Database Design and Management of Derived Data In the Context of Big Data
University of Maryland, USA
A database design methodology like the one offered in the Open Model Initiative (http://www.openmodels.at/web/sdbd) is a necessary tool for designing a database. In the old good days of databases, database design was a process that was followed by data entry, data loading, query and application development, testing and optimization before making the database operational. Each of these steps were distinct and time consuming. In the past decade or so, the environment has changed drastically. The majority of the data is generated by machines, scanners, sensors, cameras and a lot of it is offered by multiple external data services on the internet.

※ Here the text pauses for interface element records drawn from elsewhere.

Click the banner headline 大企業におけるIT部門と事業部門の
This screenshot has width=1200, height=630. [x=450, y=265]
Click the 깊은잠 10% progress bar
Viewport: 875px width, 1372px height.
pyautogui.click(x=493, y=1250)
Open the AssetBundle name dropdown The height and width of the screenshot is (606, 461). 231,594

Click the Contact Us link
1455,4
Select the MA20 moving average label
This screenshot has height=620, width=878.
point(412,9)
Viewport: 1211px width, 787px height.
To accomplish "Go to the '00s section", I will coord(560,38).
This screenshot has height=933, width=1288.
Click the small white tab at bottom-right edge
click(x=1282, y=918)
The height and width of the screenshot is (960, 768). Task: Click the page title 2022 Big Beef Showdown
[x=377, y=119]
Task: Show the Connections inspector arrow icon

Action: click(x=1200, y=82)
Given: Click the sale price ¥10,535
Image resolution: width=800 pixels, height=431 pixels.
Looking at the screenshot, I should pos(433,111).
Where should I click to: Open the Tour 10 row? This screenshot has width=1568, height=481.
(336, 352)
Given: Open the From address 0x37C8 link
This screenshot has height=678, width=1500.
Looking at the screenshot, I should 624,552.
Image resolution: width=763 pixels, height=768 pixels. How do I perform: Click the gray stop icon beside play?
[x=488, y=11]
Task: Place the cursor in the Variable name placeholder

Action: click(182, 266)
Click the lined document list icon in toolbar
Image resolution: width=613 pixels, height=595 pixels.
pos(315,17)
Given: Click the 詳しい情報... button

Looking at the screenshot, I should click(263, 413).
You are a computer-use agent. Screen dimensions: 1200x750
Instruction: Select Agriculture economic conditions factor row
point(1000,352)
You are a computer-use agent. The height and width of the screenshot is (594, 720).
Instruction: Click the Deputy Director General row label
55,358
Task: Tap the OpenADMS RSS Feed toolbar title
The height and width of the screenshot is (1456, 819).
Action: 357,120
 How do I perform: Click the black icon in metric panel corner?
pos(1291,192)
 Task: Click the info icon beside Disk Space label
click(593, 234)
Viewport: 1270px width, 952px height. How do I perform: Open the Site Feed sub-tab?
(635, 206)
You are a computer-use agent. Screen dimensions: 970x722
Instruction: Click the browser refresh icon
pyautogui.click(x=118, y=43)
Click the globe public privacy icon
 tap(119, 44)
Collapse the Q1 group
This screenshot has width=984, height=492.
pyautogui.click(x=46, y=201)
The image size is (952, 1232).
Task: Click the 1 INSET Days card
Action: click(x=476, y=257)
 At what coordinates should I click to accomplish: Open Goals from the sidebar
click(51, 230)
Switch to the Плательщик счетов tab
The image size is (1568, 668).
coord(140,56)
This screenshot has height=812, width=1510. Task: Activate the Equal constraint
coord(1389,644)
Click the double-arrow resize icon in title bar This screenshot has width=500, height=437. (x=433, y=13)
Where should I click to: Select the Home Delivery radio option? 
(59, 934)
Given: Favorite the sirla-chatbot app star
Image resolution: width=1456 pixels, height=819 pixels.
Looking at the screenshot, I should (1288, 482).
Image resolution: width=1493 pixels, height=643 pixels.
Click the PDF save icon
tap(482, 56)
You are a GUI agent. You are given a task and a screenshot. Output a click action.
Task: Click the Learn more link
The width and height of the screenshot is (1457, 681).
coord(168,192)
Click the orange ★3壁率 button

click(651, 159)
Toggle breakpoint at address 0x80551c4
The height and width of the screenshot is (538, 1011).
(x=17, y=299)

The result is what we call today Big Data and is characterized by the 5Vs: Volume (very high), Variety (multiple types), Velocity (speed of change), Variability (inconsistencies), and Veracity (quality). The last two Vs require data to be curated and stored before use. This adds redundancy and lineage metadata to the database. In the Big Data context, what is the role of a database design methodology? And what are the necessary tools to deal with the challenges in these 5V dimensions? In this talk, we will cover the basic database design methodology and its extensions to make it a continuous process to handle the 5 Vs. We will also cover continuous database schema evolution and vertical data integration in-the-small necessary to deal with Velocity and derived data.
Lecture at NEMO2016
Date/Time: Wednesday, July 20, 2016 at 11:30